Re: Server Indexing -- Helping a Robot Out

Ian Graham (ianweb@smaug.java.utoronto.ca)
Thu, 5 Dec 1996 18:13:31 -0500 (EST)


Yes -- it was a suprise to see the siteinfo.txt letter come out
at the same time as my letter -- but nice to know I am not the only
one to be thinking about this.

The format I propose lies somewhere between siteinfo.txt and ALIweb
(If I remember correctly, some guy name Koster had something
to do with the latter ;-) ). Siteinfo.txt proposes a simple
text list of files, alongside file size and last modificaton dates --
a size of 0 implying a deleted file. ALIweb, on the other hand, stores
information about resources in a much more sophisticated format , along
with additional organiational (Author-name, organization-name, etc.)
and document-related (keywords, description, etc.) not usually available
for a server-based resource. From my reading of the FIND documentation,
the natural successor to the ideas behind ALIWeb seems to be the
Common Indexing Protocol. This protocol would quite naturally require
sophisticated processing of a server resource to generate the proper
"centroid" (or whatever) to describe a resource. This approach looks
remarkably powerful, but seems more addressed at database-servers
sharing information with other database servers, than at helping
an indexing robot efficiently index a given HTTP server.

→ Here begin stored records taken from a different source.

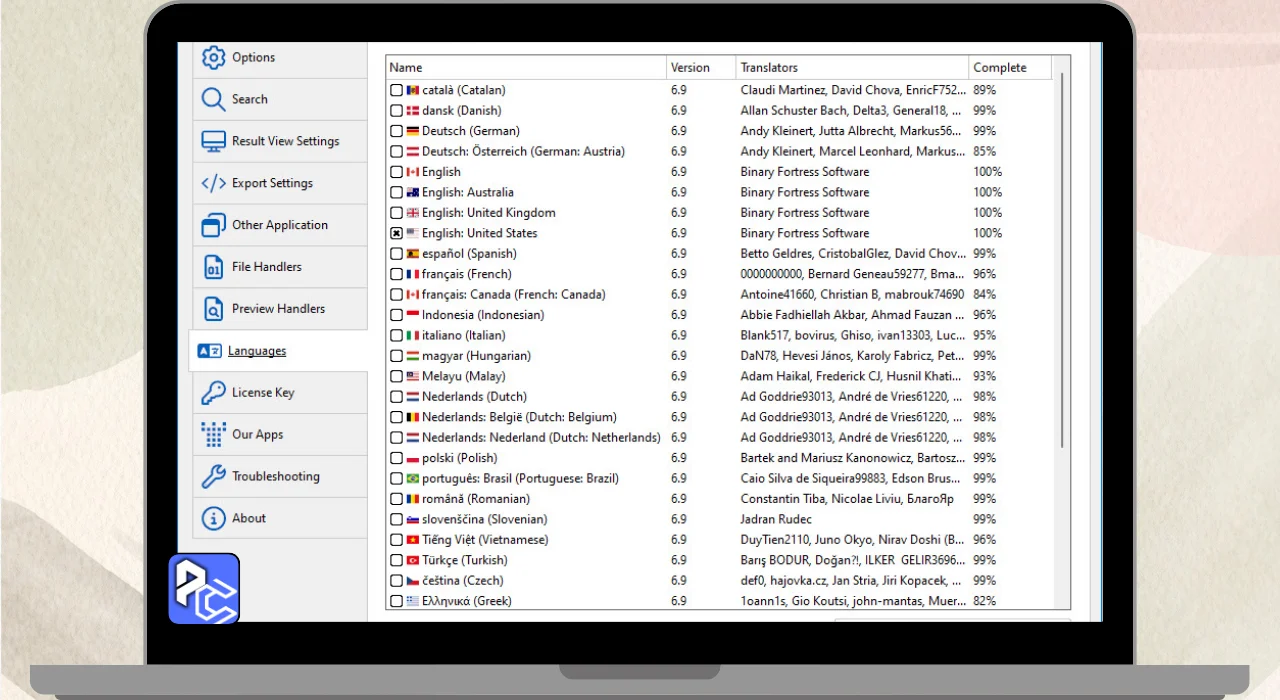Enable the Deutsch (German) checkbox
1280x700 pixels.
click(397, 131)
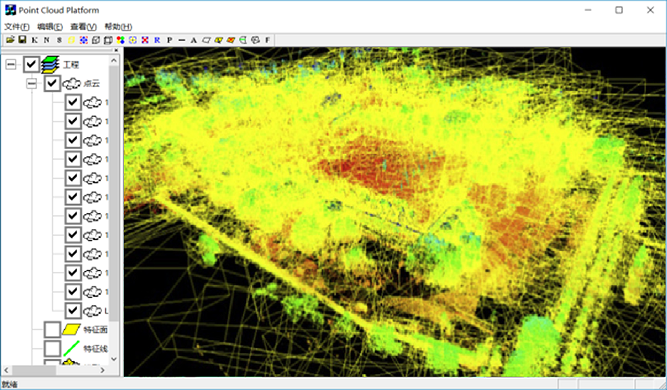
Task: Open the 文件(F) menu
Action: coord(17,26)
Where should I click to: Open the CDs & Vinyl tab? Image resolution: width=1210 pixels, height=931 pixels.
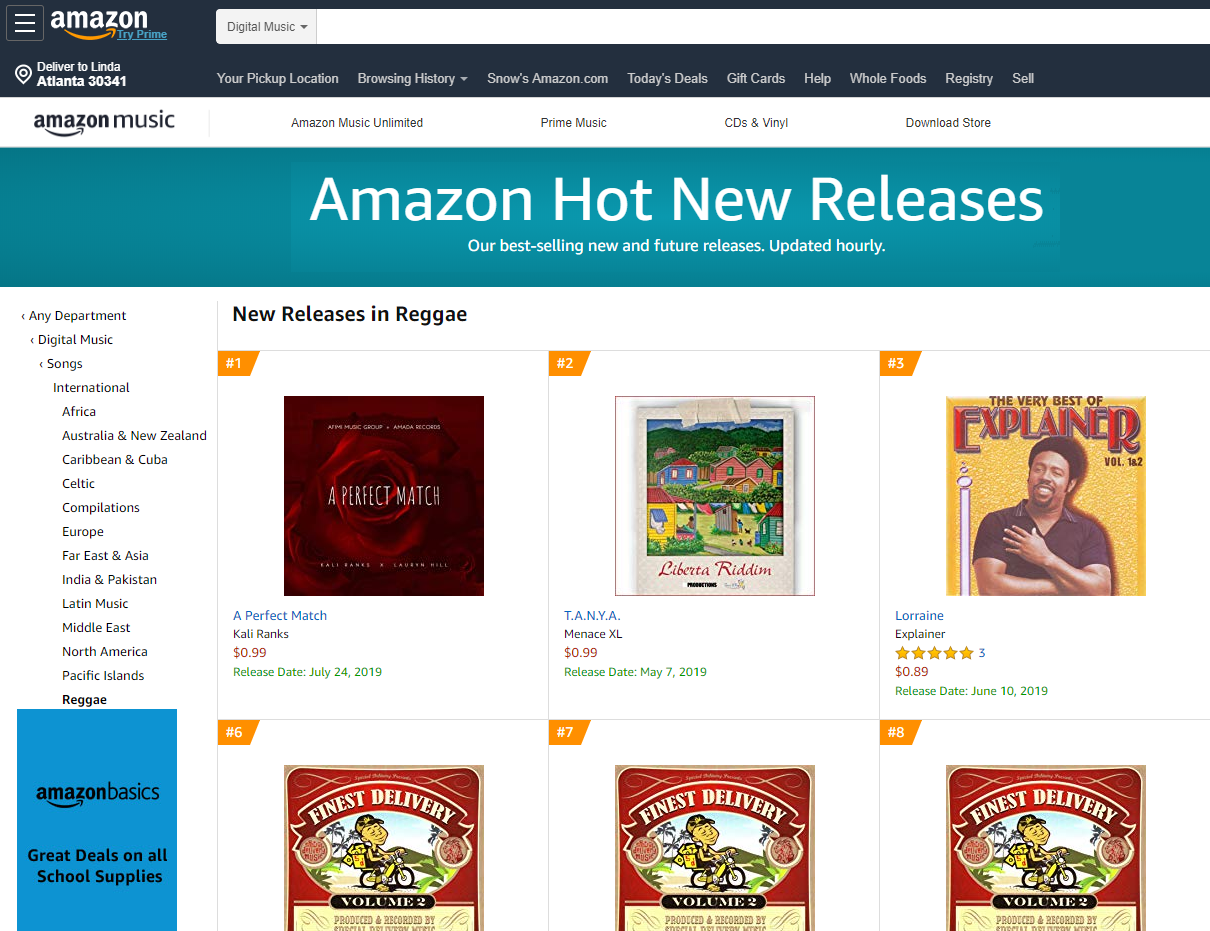[756, 123]
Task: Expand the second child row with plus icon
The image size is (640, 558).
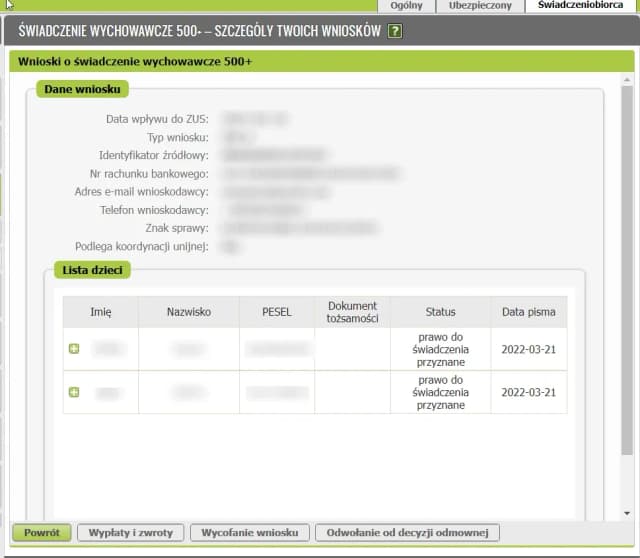Action: pos(73,392)
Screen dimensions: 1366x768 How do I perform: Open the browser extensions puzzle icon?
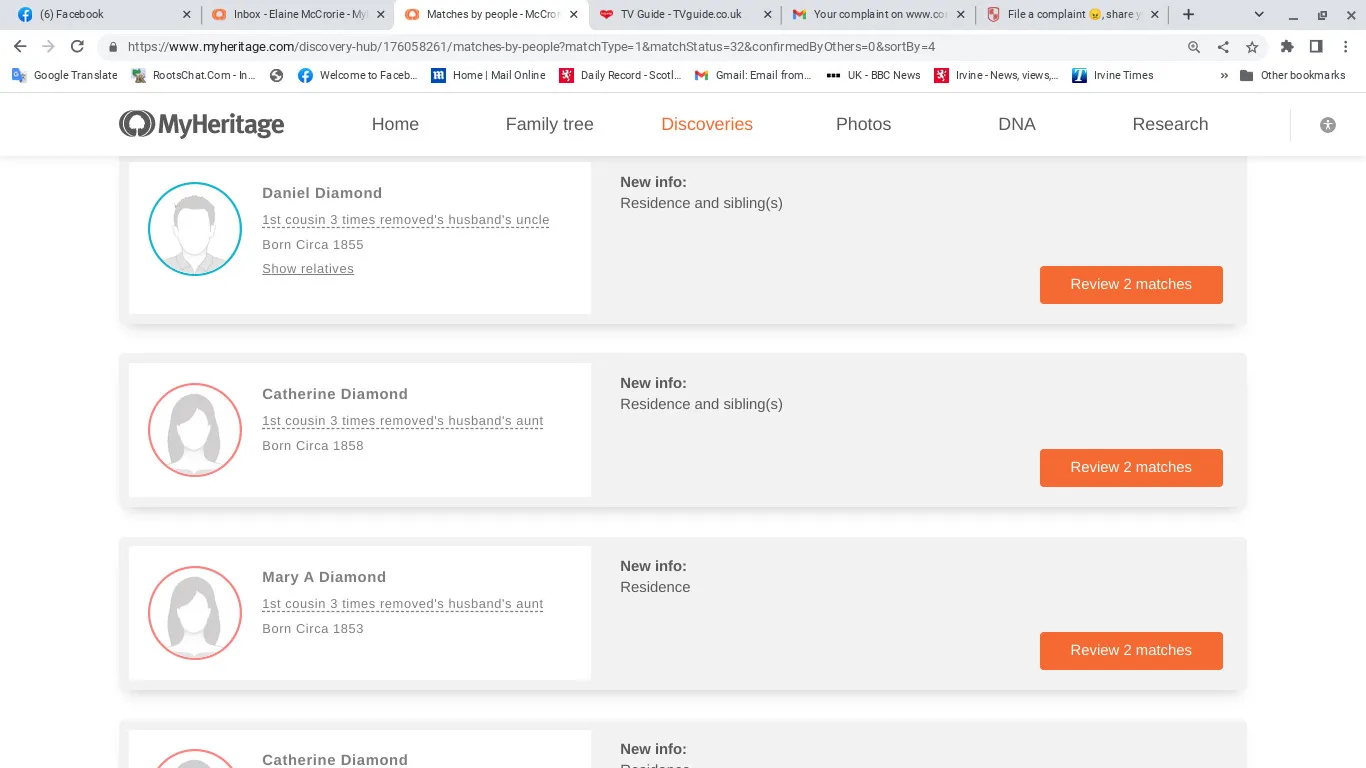[1287, 47]

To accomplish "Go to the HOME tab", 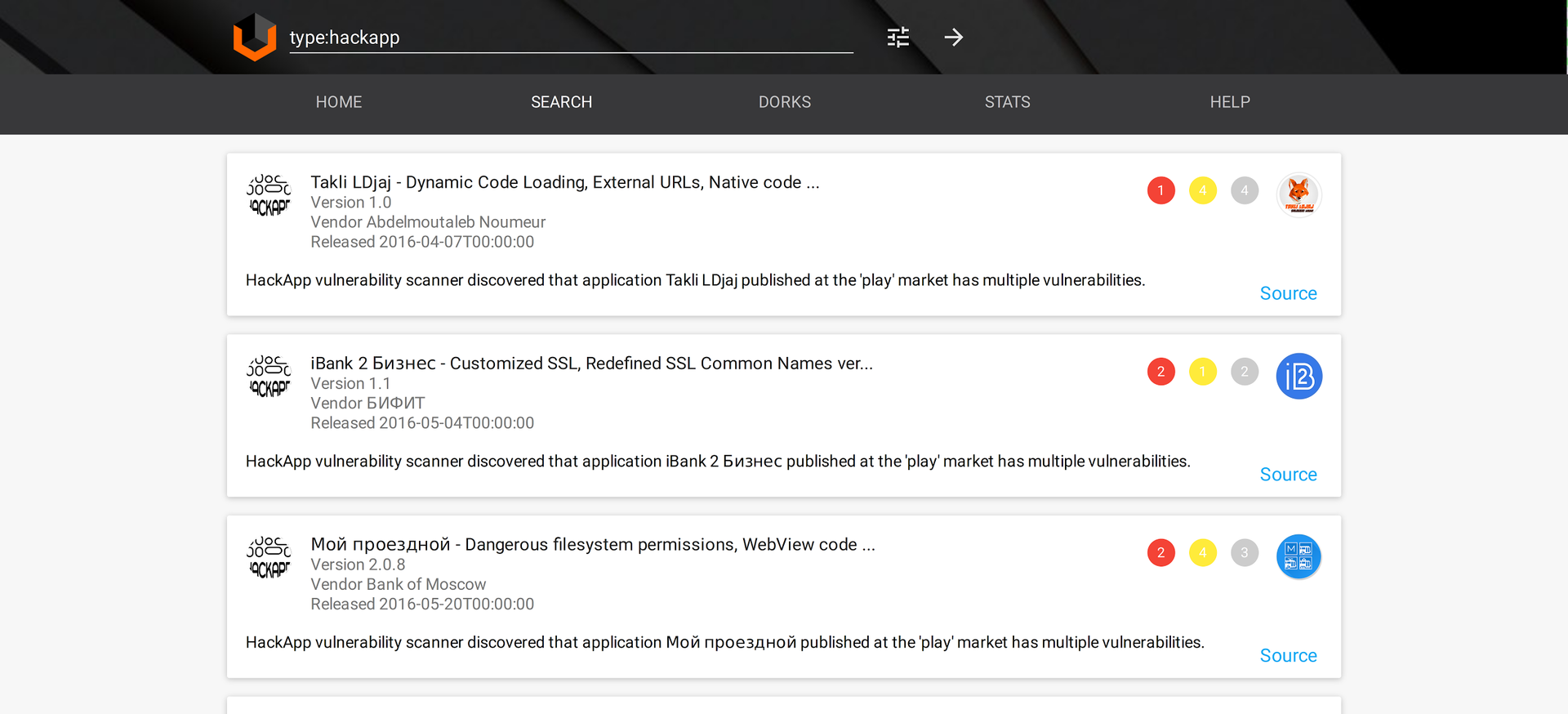I will pos(339,102).

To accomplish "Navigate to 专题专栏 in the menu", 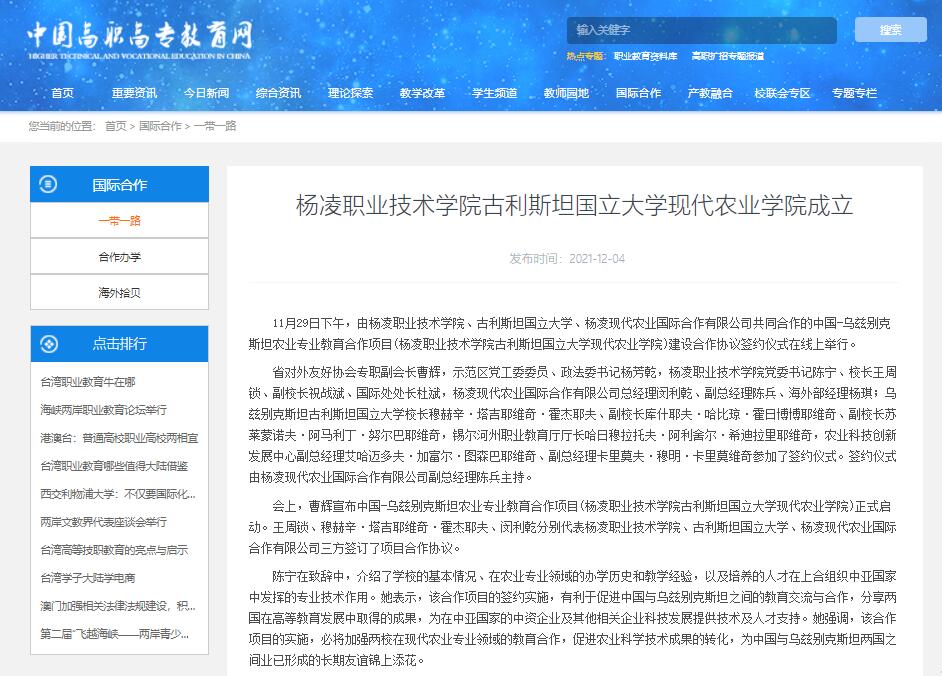I will [854, 93].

What I am proposing would be used by a web server to indicate, to
a remote agent, deleted resources or recent changes to the server --
this would help to reduce the load from robots (by telling them
what they could ignore) and a robot in indexing a site's content more
efficiently, The data returned that describes a given resource would
simply be the HTTP header fields ordinarly returned following a
request for the resource (with a few fiddles to allow for content-negotiable
resources) -- the returned data stream is then simply a collection of
HTTP-like headers. There would also be some headers at the start of
the file describing useful server properties that are not described by
the standard HTTP response headers describing server characteristics.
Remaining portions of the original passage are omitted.